To the best of our knowledge, this project reports the only randomized trial of a video decision support tool for patients making decisions about CPR and intubation in the hospital setting. Our previous work focused on patients with advanced illnesses making hypothetical decisions in the outpatient setting about goals of care,17 19 often years prior to when those decisions might be applied in the inpatient setting when seriously ill. The current study builds and extends this work by using video decision support tools in the inpatient setting and by assessing patient care outcomes, such as code status documentation in the medical record and the actual care delivered.

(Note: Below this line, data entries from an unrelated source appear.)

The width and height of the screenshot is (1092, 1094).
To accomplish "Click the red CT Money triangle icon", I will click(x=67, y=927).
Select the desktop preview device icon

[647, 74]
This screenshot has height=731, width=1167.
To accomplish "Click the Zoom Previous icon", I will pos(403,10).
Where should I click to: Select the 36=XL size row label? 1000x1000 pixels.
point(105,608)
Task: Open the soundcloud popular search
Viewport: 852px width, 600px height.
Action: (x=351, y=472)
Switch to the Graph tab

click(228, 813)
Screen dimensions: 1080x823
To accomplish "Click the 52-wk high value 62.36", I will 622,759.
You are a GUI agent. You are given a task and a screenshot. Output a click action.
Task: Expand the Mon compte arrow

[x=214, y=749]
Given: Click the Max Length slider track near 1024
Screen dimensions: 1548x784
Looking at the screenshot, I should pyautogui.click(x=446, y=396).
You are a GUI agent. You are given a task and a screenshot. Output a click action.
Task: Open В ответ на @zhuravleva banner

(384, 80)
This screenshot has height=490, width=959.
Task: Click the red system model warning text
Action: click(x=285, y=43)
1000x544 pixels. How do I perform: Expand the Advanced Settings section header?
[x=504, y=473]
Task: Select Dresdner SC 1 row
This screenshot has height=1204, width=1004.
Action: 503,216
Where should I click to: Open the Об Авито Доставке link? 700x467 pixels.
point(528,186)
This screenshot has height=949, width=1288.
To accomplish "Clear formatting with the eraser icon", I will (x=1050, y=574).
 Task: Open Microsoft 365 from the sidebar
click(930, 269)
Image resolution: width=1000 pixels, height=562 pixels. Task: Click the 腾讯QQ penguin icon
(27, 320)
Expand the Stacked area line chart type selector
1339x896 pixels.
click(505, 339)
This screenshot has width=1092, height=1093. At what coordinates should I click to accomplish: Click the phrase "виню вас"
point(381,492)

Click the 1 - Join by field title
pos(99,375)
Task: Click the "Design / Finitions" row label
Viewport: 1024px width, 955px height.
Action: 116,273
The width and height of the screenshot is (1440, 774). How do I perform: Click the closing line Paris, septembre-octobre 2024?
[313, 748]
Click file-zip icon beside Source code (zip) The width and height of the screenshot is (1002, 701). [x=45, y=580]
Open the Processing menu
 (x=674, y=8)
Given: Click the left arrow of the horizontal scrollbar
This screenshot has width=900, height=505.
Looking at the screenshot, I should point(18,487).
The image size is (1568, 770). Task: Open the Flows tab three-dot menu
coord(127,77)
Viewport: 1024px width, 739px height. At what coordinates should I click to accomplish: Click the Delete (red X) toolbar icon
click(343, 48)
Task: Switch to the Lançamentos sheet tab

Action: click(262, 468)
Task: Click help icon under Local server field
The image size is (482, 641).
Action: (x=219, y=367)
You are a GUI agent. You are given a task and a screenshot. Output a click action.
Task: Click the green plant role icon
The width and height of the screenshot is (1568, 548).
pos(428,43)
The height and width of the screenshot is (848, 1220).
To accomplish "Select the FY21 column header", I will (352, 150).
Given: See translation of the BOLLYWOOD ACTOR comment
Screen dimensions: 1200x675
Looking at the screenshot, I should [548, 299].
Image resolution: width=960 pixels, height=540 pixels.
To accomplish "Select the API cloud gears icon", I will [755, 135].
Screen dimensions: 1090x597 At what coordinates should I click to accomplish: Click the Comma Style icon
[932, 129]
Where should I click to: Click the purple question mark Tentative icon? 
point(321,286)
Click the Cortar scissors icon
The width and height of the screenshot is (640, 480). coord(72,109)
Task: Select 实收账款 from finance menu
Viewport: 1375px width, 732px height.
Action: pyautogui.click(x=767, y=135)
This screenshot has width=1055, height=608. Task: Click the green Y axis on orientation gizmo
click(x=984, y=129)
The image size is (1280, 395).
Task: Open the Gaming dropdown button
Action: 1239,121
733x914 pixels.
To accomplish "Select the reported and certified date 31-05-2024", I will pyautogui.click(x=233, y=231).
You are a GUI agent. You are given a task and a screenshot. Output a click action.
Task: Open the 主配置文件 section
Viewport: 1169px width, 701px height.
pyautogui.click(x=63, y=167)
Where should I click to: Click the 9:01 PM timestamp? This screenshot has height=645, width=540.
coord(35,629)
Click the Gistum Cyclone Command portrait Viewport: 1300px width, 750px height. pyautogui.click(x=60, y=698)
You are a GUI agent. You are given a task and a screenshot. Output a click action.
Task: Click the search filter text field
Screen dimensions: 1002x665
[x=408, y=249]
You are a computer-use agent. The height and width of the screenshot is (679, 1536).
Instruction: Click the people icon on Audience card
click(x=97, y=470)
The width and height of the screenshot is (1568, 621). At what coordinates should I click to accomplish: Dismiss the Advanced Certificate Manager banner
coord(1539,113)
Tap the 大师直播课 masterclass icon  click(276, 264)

Delivering medical care at the end of life that is aligned with patient preferences is a critical ingredient to high-quality medical care.22 26 Communication between patients and their physicians is an important first step in that process. Video decision support tools are meant to enhance, not replace, physician–patient communication. As shown by our findings and others,27 hospitalized patients often do not have discussions with physicians about their wishes for resuscitation (i.e., only 40 % of participants reported having a discussion since admission about CPR). Moreover 43 % of participants in the control arm did not have documented discussions regarding CPR or intubation in their medical record, and were more likely to receive unwanted medical care. Given that our intervention increased the frequency of these discussions, this approach may provide a standardized and scalable solution to promote advance care planning discussions and to ensure patients receive care that is aligned with their wishes.

Our study has some limitations that deserve comment. First, RAs interviewing the subjects were not blinded to the randomization and could have introduced bias in ascertainment of the primary outcome. The nature of the intervention makes blinding for that aspect of the protocol challenging.17 19 However, several secondary outcomes were abstracted from the medical record in a blinded fashion. Second, our study included predominantly white patients recruited from two hospitals in Boston, thus potentially limiting the generalizability of our findings. Moreover, our hospitals have a palliative care presence and a culture accepting of innovative approaches to addressing goals of care, which may further limit the generalizability of the video intervention to other hospitals and/or medical settings. Third, in the intervention arm, RAs communicated patients’ preferences to the medical team. This feedback, in and of itself, may have accounted for the increase in documented CPR and intubation orders and discussions. However, we felt the feedback was an important component of the intervention, as it would be a key part of the actual application of the video in practice. Moreover, the feedback component would not have influenced findings related to patient preferences and knowledge. Finally, we examined unwanted care in a subgroup analysis based on patients’ preferences at the time of the study interview, but it is possible that participants’ preferences changed over time on future hospitalizations.

In the era of shared decision-making, the use of visual media can play an important role in empowering patients to make more informed decisions. We have shown that a video decision support tool can inform patients’ preferences regarding CPR and intubation, increase physician–patient conversations on these topics in the inpatient setting, leading to more accurate documentation of patients’ preferences and the delivery of medical care that is consistent with patients’ wishes. Integrating the use of video on the inpatient hospital ward can ensure a patient-centered approach to decision-making, thereby improving the quality of care delivered to all of our patients.